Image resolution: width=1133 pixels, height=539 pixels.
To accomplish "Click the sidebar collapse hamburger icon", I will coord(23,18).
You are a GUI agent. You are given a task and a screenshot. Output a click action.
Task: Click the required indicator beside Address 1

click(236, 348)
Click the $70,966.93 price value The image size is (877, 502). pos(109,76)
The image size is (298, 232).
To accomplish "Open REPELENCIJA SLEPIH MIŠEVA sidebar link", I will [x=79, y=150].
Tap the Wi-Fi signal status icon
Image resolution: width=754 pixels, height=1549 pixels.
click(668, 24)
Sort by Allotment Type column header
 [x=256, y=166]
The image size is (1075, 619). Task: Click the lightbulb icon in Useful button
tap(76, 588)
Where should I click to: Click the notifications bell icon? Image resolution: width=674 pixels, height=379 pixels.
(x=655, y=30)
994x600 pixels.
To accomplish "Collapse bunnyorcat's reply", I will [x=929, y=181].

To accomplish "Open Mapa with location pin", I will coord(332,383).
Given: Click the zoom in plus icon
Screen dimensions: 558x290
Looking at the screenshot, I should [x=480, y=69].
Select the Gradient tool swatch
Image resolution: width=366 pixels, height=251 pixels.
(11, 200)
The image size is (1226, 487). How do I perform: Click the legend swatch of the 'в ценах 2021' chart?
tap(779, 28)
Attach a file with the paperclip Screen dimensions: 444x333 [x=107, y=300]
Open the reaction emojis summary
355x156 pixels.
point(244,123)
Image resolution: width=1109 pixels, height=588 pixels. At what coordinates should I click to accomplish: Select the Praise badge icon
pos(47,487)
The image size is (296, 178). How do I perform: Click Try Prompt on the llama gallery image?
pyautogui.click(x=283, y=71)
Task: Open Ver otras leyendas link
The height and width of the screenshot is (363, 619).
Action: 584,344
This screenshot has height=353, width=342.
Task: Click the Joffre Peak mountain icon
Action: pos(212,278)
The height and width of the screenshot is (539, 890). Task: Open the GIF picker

* WHAT YOU SHOULD DO *
Please make your reply exactly the lines from the one containing "The image size is (296, 178)." through the end of the entries above, and nothing more.

* TASK RESPONSE *
The image size is (296, 178). How do I perform: Click Try Prompt on the llama gallery image?
pyautogui.click(x=283, y=71)
Task: Open Ver otras leyendas link
The height and width of the screenshot is (363, 619).
Action: 584,344
This screenshot has height=353, width=342.
Task: Click the Joffre Peak mountain icon
Action: pos(212,278)
The height and width of the screenshot is (539, 890). Task: Open the GIF picker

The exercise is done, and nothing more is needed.